# [Exercise data]

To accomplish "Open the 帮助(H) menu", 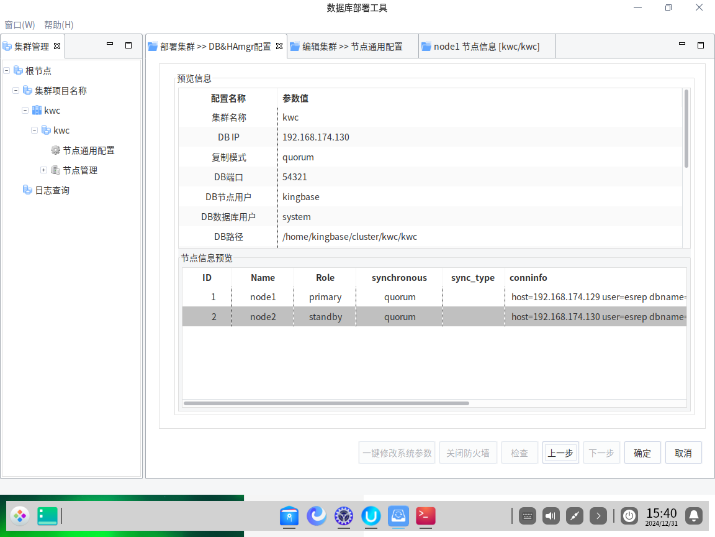I will [59, 25].
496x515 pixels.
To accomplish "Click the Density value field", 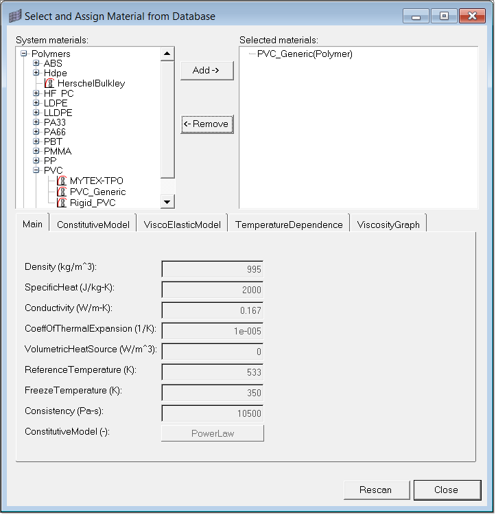I will click(x=212, y=270).
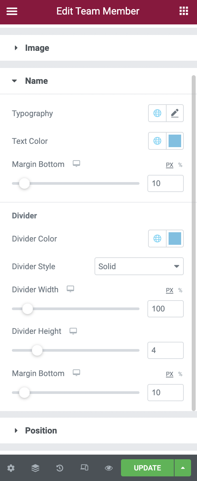Screen dimensions: 197x481
Task: Open the Elementor hamburger menu
Action: coord(12,11)
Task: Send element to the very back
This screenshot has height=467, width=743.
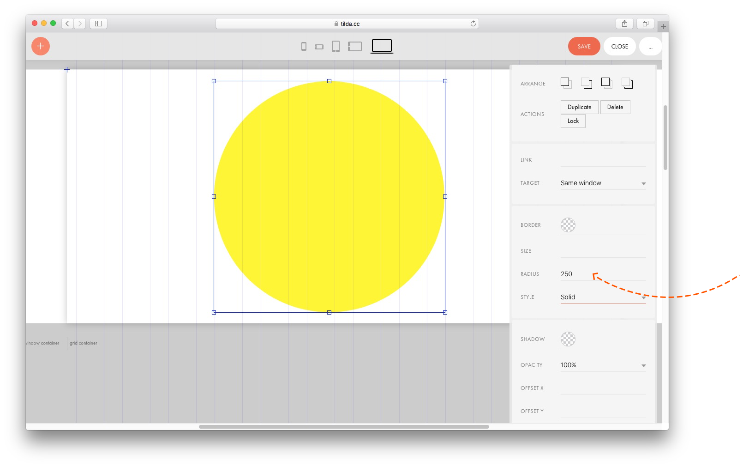Action: [x=627, y=83]
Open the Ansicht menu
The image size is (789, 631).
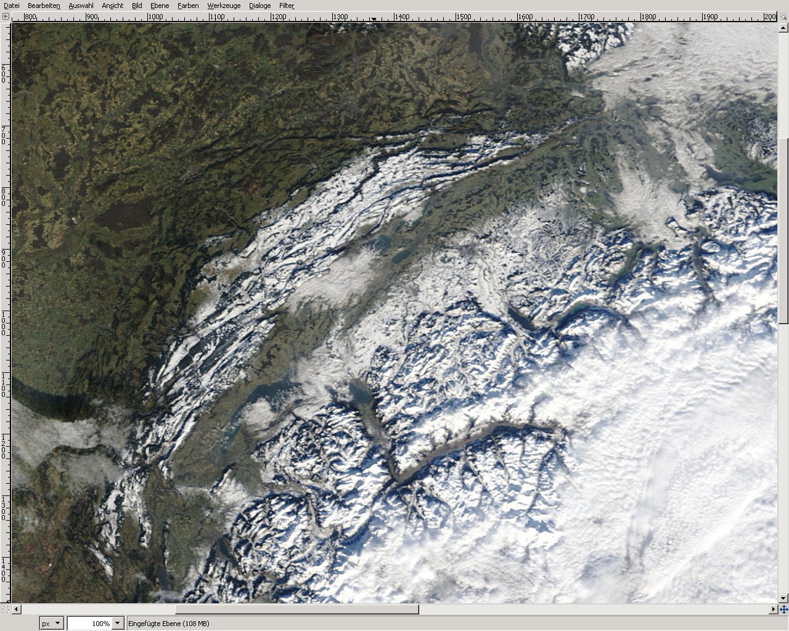112,6
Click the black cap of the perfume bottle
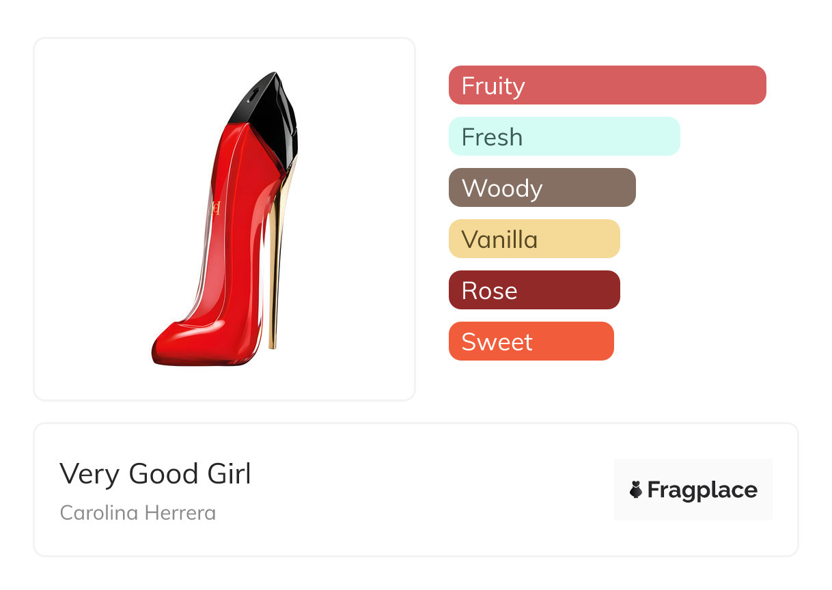The width and height of the screenshot is (832, 590). [x=268, y=111]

# [Problem requirements]
In the copy, include exactly the lines from the one containing "The image size is (789, 631)." through the last line of the records, and no pictures or other text.

# [Exercise solution]
The image size is (789, 631).
112,6
Click the black cap of the perfume bottle
The width and height of the screenshot is (832, 590). [x=268, y=111]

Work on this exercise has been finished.